A block in Ipswich that has seen residents ordered out because of fire safety concerns was signed off by the local authority despite being non-compliant with regulations at the time it was built.

Cardinal Lofts is a nine-storey residential building, constructed as part of a major £75m waterfront project in the city between 2005 and 2010.

This week, the building was fully evacuated after the fire service served a prohibition notice on the remaining residents this week. 

Residents have now shared a report into the building which reveals that the property was non-compliant with regulations and guidance from the moment it was built.

In the aftermath of the Grenfell Tower fire, thousands of buildings around the country have been deemed in need of remediation because of the use of combustible materials in the external wall. 

For some, this is despite having been compliant with the government’s official guidance at the time they were built, such as those that are below 18 metres tall or that feature combustible balconies or windows using ‘Class 0’ rated cladding panels. 

But the report into the system at Cardinal Lofts reveals that the materials in its external wall were not compliant with the rules even when built but were still signed off by local authority inspectors. 

The property has different cladding systems at various heights. These include insulation rendered directly onto the walls of the building on the lower floors and a rainscreen system for the top three. 

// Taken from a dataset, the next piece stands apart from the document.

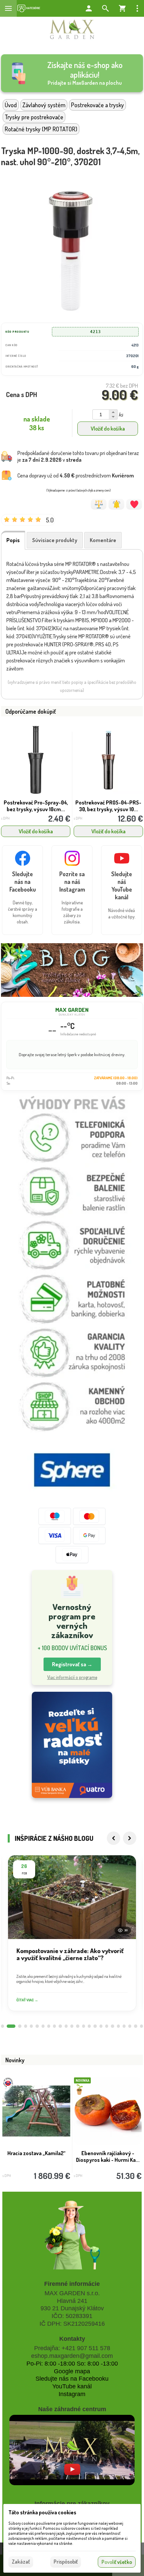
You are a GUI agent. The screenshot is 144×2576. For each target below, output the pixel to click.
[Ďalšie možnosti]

The rendered insulation on the lower floors use highly combustible expanded polystyrene, which has a ‘Class F’ rating, the lowest alphabetical fire grade, indicating that it is highly combustible. 

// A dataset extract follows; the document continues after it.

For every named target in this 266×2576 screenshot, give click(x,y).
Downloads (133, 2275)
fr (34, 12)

Higher floors use non-combustible stonewool insulation, but also include combustible timber battens. 

However, the top three floors use a metal rainscreen cladding system, which includes Kingspan Thermapitch TP10 insulation, made from a plastic called polyisocyanurate (PIR). This is a ‘Class E’ material, described in the report as “highly combustible”. 

The report says this system “has significant quantities of combustible insulation”. 

This wall type is not compliant with current building regulations guidance nor the guidance at the time of construction,” it adds. 

Further documents seen show that the property was signed off by an inspector at Ipswich Borough Council in January 2010. 

A signed certificate of completion confirms that “as far as the local authority has been able to ascertain the substantive requirements of the building regulations are satisfied”. 

The firm that built Cardinal Lofts was liquidated in May 2017, with the freehold sold to Grey GR, a wholly owned subsidiary of Railpen, the pension scheme for around 500,000 railway workers, with £37bn of invested assets. 

Grey GR has become a major player in the building safety crisis, with various blocks in its portfolio requiring remediation work.

As well as Cardinal Lofts, it owns the Taper Building in south London, where residents are seeking legal action and Vista Tower in Stevenage where the government is taking it to court. 

As well as its external wall defects, the building has communal fire doors that have failed tests, serious internal compartmentation issues and missing or defective cavity barriers.

The fire and rescue service had issued a prohibition notice covering the top three floors, where the most combustible cladding is located but Grey GR had asked residents in the rest of the building to leave as well.

Several had declined and remained in the building before a further prohibition was issued this week forcing them to leave. 

The Kingspan insulation used on Cardinal Lofts differs from its flagship ‘K15’ phenolic foam, a small amount of which was used on Grenfell Tower. Unlike K15, Thermapitch TP10 has never been part of a system that has passed a large-scale test, nor has it been marketed for use on high-rise buildings. 

A spokesperson for Ipswich Borough Council said: “Investigations into the structure of the building are ongoing and until the outcome is known it is not appropriate for the council to comment.